High Voltage Electric Utility Transmission Lines

Detecting electrical faults on high voltage electrical transmission lines is fairly easy and can be accomplished rapidly from a light aircraft. However, even from short distances, accurate temperatures of electrical faults are impossible to measure [quantify]. There are several problems associated with temperature measurement from the air which include spot size to target distance ratios, reflection of the objects surveyed, having a sufficient load on the line at the time of the survey among others. The spot size to target distance ratio is the number one problem with temperature measurement. Specification writers have not yet realized the seriousness of this problem and continue to ask for quantitative data on fault areas. The fact is that infrared cameras that are in general commercial use today cannot measure accurate temperatures on small objects from distances of 50 feet...much less from reliably safe flying distances. A one-inch (relative size of a transmission line splice) target cannot be measured from that distance, plain and simple, although it can be detected. These spot sizes are unmanageable and inaccurate on any target that does not have a large homogeneous heat signature. The GRE is critical to the measure of spatial resolution in aerial infrared thermography. Nyquist's frequency theorem states that an object less than two times the size of a sensor's GRE cannot be resolved for measurement, so a 3x3 pixel or GRE spot is needed for reliably obtaining measurements.

This shortcoming may be addressed by using more powerful lens to reduce the GRE for a given distance, but then the sensor's FOV is reduced, limiting the area covered over a given period of time. So, if one is using a small format IR camera (256x256 pixels) in a helicopter only 50 feet away from a 1 inch “hot spot”, it is impossible to obtain accurate temperatures using a standard lens. The smallest “hot spot” that could be accurately measured with one of these imagers is over 2", even at that extreme short distance.
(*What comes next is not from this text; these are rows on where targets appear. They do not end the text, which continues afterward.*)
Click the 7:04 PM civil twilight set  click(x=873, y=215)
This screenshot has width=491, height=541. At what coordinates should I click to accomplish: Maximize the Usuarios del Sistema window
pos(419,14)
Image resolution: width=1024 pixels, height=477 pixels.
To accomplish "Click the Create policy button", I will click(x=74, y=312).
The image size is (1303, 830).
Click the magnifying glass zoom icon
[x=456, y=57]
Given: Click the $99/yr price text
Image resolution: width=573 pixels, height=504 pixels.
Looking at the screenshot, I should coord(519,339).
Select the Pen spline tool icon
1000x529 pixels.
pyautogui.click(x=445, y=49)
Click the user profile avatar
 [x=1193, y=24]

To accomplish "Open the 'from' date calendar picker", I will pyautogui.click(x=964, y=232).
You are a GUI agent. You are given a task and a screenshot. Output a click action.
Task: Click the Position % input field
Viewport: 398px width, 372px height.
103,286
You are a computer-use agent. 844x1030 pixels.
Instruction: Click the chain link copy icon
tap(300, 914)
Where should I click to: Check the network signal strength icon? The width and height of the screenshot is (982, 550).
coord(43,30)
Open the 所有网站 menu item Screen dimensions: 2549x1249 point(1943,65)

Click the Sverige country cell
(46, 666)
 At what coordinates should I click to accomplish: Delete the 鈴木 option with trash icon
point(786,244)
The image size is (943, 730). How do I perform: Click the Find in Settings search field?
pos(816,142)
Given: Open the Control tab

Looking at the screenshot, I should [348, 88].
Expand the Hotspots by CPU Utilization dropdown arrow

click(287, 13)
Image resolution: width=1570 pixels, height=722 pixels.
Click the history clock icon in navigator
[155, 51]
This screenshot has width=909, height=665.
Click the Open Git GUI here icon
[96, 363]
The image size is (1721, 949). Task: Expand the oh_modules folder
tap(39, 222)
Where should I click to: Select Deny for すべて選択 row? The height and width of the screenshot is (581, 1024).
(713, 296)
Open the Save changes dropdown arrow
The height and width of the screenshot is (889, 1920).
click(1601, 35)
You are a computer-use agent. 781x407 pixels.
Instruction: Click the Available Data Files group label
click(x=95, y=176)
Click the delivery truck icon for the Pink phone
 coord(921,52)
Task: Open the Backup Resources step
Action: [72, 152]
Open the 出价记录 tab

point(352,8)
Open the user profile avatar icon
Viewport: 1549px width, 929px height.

Also, from the air, using a more powerful lens does not work well because vibration is more evident in the form of image 'shaking'. Image 'smearing' may also occur due to an increase in the apparent speed of the sensor's view across the ground. In the air, there are few substitutes for a large pixel array, but even using large format detectors, one cannot and should not profess to measure temperatures on very small objects. These anomalies can be seen, and by comparing them to similarly loaded phases or equipment, potential problem areas can be identified, saved and marked on a map. For ‘good’ measurements, a ground verification team should be used to inspect suspect hot spots from the ground (cloudy nights are best) and verify the findings of the aerial IR survey. They will be closer to the target and with a powerful lens on a stable surface, much more accurate.

High Voltage Electric Utility Distribution Lines

Because they are smaller, lower to the ground and often run through populated areas, high voltage electrical distribution lines are much more difficult to see against all the thermal clutter on the ground such as trees, street lights, people, animals, etc., than transmission lines. Therefore they are best left to ground-based infrared thermographers.

Sample Aerial Infrared Deer Count Report

The Example Parks listed below were the subjects of an aerial infrared (IR) deer count flight on the dates noted. The IR imaging conditions were good to excellent during both nights. Additional details can be found in the analysis notes below.

This report package includes this written report, VHS videotapes of the raw infrared imagery of the count areas, map printouts of the deer count and dispersion within and near the count areas and a copy of each map in .jpeg format on CD-ROM. Deer, possible deer and domestic animals are noted on the maps by dots of different colors. Deer are red, possibles are gray or yellow and domestic animals such as horses or cattle are dark blue. The dots representing animals cover an area approximately 30 to 40 feet in diameter on the maps so they can be seen and printed easily.